Ok - that narrows things down a bit. The next thing we should check is the behaviour of the tests in the processing queue. If you set the filters on the queue to show only executing tests, and turn on the 'Exclusively Used Resources' column, do you see any evidence of the engine running tests concurrently that make use of the same resource?
The area of the engine that handles resource locking is very mature and hasn't seen any work for a long time, so I think there may be more going on here. Something that hits my mind is the nature of database connectivity. If you have a test that holds an open database connection (perhaps including locks on database tables or resources) after its execution has completed, this can create a concurrency problem for NCrunch ... as NCrunch will not be aware of the locked resource and will simply execute the next test, possibly inside a different test process.

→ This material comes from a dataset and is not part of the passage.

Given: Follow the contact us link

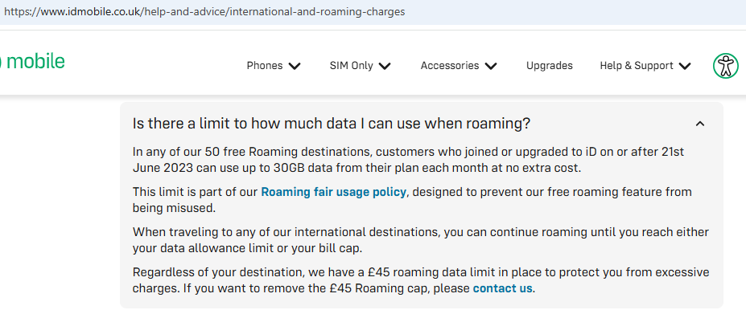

ADO.NET often tends to pool database connections, which means that it could still be possible that the test process is holding open connections to the database after its tests have finished executing. Off the top of my head I'm not aware of any situations where a SQL server database would retain locks using a connection stored in the pool, but there's quite a bit that can go on here and I'm not sure what kind of database you're working with.
Something that may help with such an issue is to try setting the
Test process memory limit to '1'. This will cause NCrunch to terminate each test process after it's finished an execution run, which may help break up resource locking. Because this will stop NCrunch from re-using test runner processes, it will also reduce the engine to a crawl - so it's probably only useful in helping to further narrow down the problem.